Lucas and Henry rushed around, trying to grab their equipment and leave, but Lucas tripped on one of the men's feet, planting himself headfirst into the ground.
"Fuuckkk," Lucas muttered, getting himself on his knees.
"You have one minute," said the commander to the two, sighing as he turned around and left the tent.
"You two dogs will be patrolling the area between Duldera and the mansion until I see the sun. Only then will you two sleep," said the commander to the two.

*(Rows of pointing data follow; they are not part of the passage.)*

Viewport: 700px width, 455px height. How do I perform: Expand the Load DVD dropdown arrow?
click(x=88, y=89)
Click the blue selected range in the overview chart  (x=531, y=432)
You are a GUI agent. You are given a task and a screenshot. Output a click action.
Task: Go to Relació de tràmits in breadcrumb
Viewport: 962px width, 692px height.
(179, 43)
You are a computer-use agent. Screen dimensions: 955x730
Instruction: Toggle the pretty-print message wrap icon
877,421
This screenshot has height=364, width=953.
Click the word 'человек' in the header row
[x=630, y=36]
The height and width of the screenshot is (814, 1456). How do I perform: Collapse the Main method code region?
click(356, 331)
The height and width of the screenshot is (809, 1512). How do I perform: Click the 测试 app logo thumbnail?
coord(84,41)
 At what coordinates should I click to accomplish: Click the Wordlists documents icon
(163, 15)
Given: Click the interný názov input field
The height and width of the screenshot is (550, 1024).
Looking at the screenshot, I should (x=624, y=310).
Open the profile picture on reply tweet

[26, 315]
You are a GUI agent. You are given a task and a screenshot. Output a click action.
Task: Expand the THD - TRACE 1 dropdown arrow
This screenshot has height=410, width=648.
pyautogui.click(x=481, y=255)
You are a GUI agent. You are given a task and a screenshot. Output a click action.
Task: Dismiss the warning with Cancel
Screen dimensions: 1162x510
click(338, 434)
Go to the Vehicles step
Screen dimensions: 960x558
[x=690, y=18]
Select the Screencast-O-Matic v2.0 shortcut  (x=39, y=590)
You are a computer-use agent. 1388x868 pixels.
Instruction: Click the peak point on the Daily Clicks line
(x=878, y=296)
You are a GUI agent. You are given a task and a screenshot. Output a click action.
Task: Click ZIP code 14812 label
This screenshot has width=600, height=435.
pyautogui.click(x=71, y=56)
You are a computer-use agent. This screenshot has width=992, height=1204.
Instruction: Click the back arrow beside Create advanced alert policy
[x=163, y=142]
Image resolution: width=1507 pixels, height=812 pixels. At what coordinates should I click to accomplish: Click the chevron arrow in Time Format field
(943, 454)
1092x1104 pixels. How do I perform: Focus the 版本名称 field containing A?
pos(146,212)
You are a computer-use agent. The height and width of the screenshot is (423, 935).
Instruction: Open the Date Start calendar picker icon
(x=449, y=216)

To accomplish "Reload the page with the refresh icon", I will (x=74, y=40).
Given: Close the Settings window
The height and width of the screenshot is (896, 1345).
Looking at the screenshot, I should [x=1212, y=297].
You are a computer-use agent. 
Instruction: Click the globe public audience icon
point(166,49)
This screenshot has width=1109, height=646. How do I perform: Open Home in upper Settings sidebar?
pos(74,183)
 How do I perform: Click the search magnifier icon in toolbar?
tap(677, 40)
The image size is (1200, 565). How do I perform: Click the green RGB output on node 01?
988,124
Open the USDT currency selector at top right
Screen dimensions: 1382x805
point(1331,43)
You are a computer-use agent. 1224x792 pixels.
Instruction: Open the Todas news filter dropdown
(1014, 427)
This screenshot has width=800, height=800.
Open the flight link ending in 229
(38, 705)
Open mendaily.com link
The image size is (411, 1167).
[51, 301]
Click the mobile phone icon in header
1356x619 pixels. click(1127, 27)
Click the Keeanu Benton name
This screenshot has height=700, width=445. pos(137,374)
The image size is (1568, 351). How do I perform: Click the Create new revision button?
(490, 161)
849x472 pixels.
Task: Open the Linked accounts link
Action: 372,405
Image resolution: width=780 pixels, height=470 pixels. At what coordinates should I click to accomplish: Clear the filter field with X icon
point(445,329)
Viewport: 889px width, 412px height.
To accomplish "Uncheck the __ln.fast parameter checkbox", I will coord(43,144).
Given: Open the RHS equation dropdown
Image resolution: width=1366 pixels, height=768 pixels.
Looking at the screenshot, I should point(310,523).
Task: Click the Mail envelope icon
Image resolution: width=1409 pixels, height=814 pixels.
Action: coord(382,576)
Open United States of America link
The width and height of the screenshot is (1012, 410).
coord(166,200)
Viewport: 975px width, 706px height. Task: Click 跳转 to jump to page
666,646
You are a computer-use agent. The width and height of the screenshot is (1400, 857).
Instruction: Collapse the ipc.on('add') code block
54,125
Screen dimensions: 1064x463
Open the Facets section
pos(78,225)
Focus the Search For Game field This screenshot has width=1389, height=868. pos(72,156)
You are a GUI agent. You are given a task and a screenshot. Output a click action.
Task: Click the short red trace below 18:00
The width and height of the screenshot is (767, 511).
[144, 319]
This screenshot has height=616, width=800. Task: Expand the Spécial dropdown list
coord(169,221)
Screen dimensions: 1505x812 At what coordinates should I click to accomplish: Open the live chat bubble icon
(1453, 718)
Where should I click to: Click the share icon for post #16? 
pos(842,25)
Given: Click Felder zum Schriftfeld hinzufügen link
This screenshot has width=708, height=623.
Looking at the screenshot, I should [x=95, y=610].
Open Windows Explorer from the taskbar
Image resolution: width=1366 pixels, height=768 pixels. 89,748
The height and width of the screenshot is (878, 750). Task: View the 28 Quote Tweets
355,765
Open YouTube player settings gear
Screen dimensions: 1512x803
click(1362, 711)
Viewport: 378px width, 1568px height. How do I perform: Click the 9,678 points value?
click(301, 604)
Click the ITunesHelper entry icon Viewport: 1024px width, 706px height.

"Yes, Commander!" Both men saluted.
"And if I catch any of you taking a break, even for a single damn minute, I will whip you two myself, am I understood?"
"Yes, Commander!" said Henry and Lucas in unison.
"Now get out of my sight before I just whip you for the sake of it," spat the commander, as the two turned around and went on their patrol.
"Fucking old man," muttered Lucas, "I've heard that an arrow from Duldera missed him by a few inches. Damn Noble Bloods… they have everything and are still useless."
"Leave it, Lucas. We got too into it and forgot our duty," sighed Henry, keeping his Iron Line helmet in his arms.
"Tsk, fine. Let's do our job, then," said Lucas sarcastically as they walked through the ruins of Duldera and its surroundings.
Seeing the ruins of the mighty city, they began reminiscing on the multiple battles they fought during the weeks in these plains.
"Man, this city was a bitch to take down. How many rhinos died during the first battle?" asked Lucas.
"All of them. They killed all the fucking rhinos before they even breached a gate. Monsters, the whole lot of them," said Henry, shrugging off the coldness that crept into his bones while remembering that first battle.
"All? Then where did they bring more from?" wondered Lucas, as he kicked a tile from a house, towards the dead body of a small child.
"That Yalan, the king of Ulveth Kingdom, brought more from his side," said Henry.
"Ah, yeah, I saw him on the battlefield once. He fought like a madman," remembered Lucas.
"Mhm," nodded Henry, "saw him as well. Many folks say that we won because of him and his, uh, ideas."
"True, those ugly things scared the shit out of me. I still have nightmares of them. How could he control those, what they were called, Moroi?" asked Lucas.
"Yep, Moroi. The way they ripped men apart made me not able to eat for days. Even now, ugh-" gagged Henry, as he remembered what a Moroi did with a soldier after killing him.
"No need to tell me, I've seen enough of them for two lives," yelled Lucas, stopping Henry from going into deeper details before all the alcohol he so much enjoyed would be painting the already crimson-paved road.
The men, as they walked between the ruins, did not even bat an eye at the dead people or things that were on the ground.
No jewels or coins spilled on the ground would make them even turn their head towards it. They did not care about any of that. The promise they received was a far greater reward in their mind than the cost of all the riches or all the dead people had in their eyes.
One could not help but wonder if the masks that hid their faces also made them hide their feelings.
For no sane human being would be able to walk past the corpses of children, women, and men alike, people who had nothing to do with whatever caused this war in the first place, to be treated like rags, letting their bodies rot on the ground as if they were discarded meat.